– Это нагоним, не журись. И спину подправим. Ушиб ты её где-то, видать летел знатно.
– Не помню. День какой нынче?
– Счесть хочешь?- дед встал, подошёл к столику у оконца.- Стало быть, сегодня одиннадцатое сентября.
– До шестого помню, дальше тьма,- Сашка кашлянул.
– Августа?- дед вернулся.- Выходит девять дён носило, двадцать семь ровно у нас, в бреду да горячке. Ну, остальное сам считай. Счас баню сладим – заживём, прогреем костомахи, они отмякнут, мясо сами на себя навернут, сила и вернётся.
– Банька-то далеко? Боюсь, не дойду.
– В баньку снесу тебя, обратно сам дошкандыбаешь,- дед снял с печи закипевший чайник и залил в пол-литровую банку с приготовленной Евлампием заваркой.- Счас чайку хлебнём, перекусим чуть и двинем. Баня – она всю хворь гонит. Твоя мигом отскочит. Тебе совет дам, чтоб не запамятовать потом. С раной в воду никогда не лезь, это мозги сбивает, вода – горячке подружка свойская.
– Учур махнул,- подтвердил Сашка.- Дважды.
– Что ж ты, двух брёвен не сыскал?- переливая из банки в кружку и обратно, спросил дед.
– Спешил. Поджимало сильно.
– Ну и дурак,- подавая кружку Сашке, сказал дед.- Давай хлебай. Кипяток пока.
– Сам знаю,- глотая большими порциями, ответил Сашка. Он действительно знал, что с раной в воду нельзя, но пренебрёг советом и знанием.
– Что знаешь? Что нельзя или что дурень?- насупившись, спросил дед.
– И то знаю, и другое.
– Лупить тебя надобно.
– Теперь бесполезно. Я шкурой своей прочувствовал. На всю жизнь наука.
– Лупить всё одно надо, для совестливой памяти, чтоб помнил,- дед достал хлеб и вяленое мясо, стал резать,- веником отхлещу, не обессудь.
– Сговорено,- Сашка с усилием выпрямился и, ухватившись рукой за настильную доску, потянулся, кое-как сев в постели.
Глава 2
Зима основательно вступила в свои права. Метели укрыли снегом перевалы, закрыв на долгие месяцы возможность выйти из глухого медвежьего логова, в котором волею судьбы оказался Сашка. Да он и не спешил покидать уютное гнёздышко, свитое этими двумя мощными стариками вдали от людских глаз. Время текло медленно в житейских заботах. Окончательно оклемавшись, Сашка впрягся в работу. Чтобы выжить, надо было ежедневно пахать, надеясь только на себя и подставленное плечо.
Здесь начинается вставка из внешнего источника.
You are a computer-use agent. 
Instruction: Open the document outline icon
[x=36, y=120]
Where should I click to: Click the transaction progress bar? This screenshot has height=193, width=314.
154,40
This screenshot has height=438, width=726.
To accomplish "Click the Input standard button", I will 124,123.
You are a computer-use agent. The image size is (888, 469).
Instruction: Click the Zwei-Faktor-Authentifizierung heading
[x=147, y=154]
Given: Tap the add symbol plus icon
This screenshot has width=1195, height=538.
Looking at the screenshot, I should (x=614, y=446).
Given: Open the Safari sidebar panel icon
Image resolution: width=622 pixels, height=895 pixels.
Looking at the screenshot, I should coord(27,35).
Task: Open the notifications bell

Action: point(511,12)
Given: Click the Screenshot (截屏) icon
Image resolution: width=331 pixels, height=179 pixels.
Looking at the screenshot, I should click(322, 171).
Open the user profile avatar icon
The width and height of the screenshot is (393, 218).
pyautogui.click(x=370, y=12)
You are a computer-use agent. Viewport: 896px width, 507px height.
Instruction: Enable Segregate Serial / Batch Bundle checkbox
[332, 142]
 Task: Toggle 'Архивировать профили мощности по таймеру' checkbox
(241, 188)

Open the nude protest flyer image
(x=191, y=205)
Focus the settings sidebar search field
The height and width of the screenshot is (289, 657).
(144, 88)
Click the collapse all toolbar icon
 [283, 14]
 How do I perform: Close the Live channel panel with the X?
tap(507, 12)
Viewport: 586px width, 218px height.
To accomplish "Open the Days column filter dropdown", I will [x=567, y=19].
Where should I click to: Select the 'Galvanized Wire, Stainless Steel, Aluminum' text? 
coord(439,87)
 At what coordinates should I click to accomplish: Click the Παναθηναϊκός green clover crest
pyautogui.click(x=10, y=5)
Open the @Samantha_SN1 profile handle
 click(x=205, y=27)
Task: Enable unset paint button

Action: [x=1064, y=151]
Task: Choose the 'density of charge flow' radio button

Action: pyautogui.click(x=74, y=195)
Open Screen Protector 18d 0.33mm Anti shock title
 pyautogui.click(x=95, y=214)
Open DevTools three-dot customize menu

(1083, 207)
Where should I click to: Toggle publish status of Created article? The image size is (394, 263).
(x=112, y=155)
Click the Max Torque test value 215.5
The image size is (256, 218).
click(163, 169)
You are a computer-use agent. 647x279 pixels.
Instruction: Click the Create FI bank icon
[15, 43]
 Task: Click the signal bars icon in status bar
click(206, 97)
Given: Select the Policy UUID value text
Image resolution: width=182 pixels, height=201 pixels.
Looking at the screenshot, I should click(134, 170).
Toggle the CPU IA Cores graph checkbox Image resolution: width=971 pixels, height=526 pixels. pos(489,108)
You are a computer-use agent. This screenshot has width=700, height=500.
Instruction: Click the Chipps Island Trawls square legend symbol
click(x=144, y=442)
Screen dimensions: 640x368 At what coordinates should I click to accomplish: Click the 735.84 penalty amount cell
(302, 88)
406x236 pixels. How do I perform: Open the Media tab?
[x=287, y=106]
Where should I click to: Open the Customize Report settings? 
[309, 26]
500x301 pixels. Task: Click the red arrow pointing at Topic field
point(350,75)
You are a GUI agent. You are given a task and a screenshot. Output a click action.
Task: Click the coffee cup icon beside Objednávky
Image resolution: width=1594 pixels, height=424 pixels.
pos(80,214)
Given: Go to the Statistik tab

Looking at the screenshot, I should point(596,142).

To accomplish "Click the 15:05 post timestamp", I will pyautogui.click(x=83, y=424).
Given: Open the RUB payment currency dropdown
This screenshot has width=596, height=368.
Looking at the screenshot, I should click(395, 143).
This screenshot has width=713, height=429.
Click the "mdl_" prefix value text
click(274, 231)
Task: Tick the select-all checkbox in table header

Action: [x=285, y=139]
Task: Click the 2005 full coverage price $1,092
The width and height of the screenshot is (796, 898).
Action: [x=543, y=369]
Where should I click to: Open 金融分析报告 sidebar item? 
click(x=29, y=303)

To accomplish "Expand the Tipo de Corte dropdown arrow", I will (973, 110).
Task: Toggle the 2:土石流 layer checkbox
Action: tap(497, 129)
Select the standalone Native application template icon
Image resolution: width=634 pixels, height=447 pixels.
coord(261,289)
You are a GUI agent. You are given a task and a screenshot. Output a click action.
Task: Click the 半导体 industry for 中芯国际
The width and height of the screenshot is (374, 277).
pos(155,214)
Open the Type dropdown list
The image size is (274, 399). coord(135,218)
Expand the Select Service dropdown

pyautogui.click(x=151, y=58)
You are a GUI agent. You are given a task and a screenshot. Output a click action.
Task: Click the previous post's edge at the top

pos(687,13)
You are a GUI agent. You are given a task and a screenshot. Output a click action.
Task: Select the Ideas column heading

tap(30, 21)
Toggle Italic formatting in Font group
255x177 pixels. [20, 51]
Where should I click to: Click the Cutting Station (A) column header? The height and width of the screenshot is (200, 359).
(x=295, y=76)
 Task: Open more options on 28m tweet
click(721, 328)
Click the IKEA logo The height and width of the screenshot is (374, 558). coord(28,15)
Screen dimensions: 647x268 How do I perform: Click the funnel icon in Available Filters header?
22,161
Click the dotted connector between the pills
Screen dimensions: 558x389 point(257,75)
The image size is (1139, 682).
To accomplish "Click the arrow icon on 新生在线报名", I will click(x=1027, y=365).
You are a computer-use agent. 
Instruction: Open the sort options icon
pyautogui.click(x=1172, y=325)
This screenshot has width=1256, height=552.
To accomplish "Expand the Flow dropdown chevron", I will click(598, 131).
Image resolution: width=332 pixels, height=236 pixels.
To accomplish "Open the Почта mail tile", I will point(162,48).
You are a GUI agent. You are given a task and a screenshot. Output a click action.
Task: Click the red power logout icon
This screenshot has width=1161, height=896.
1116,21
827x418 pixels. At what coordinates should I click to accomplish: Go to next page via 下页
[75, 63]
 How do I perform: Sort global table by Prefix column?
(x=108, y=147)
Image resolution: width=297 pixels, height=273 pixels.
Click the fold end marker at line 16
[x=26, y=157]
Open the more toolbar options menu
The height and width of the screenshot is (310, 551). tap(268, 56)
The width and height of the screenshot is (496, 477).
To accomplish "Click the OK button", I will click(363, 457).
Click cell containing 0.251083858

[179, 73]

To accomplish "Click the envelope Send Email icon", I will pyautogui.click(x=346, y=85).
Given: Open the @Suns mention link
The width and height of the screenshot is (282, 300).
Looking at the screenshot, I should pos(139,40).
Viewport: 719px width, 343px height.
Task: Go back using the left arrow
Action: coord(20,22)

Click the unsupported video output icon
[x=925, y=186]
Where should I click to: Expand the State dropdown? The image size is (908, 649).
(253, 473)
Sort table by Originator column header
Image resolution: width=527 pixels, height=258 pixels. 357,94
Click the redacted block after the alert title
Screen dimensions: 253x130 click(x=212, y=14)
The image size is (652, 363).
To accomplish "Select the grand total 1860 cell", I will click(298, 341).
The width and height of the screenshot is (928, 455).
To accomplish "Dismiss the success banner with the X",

Облазив округу на лыжах в целях ознакомления, Сашка подивился уму и опыту, точному расчету, с которым деды, почти безграмотные люди, выбрали место для своей затворнической жизни. Этому стоило поучиться. Всё, что окружало: маленький, добротно срубленный домик, лабаз, баньку – всё было великолепно, рационально привязано к окружающей местности, без излишеств и, в то же время, настолько соразмерно с потребностью, что Сашка поразился, оглядев всё. Он с головой ушёл в быт. Пилил и рубил дрова, ставил петли и силки, поварил, выставлял рыболовные тычки, портняжил, выделывал шкурки и мастерил всякую утварь. Долгими зимними вечерами в беседах под крепкий чай он слушал рассказы стариков об их собственной жизни и интересных случаях, свидетелями которых они были. Наблюдал споры, которые они вели меж собой без злобы, с уважением друг к другу, и всё больше и больше убеждался в когда-то понятой им истине, что каждый человек – золото государства, что жизнь и знания каждого и есть великое богатство нации. Ибо каждый такой человек бесценен, а все они в конечном итоге и складывают то великое, что зовётся народом. Слушая их, он понимал, что именно они, старики, и есть первая, наиглавнейшая, самая драгоценная часть народа, и то, как люди, общество относятся к старикам, и определяет саму суть государственной системы, тех ценностей, по которым, как по лакмусовой бумажке, контролируется чистота и правильность происходящих в государстве деяний.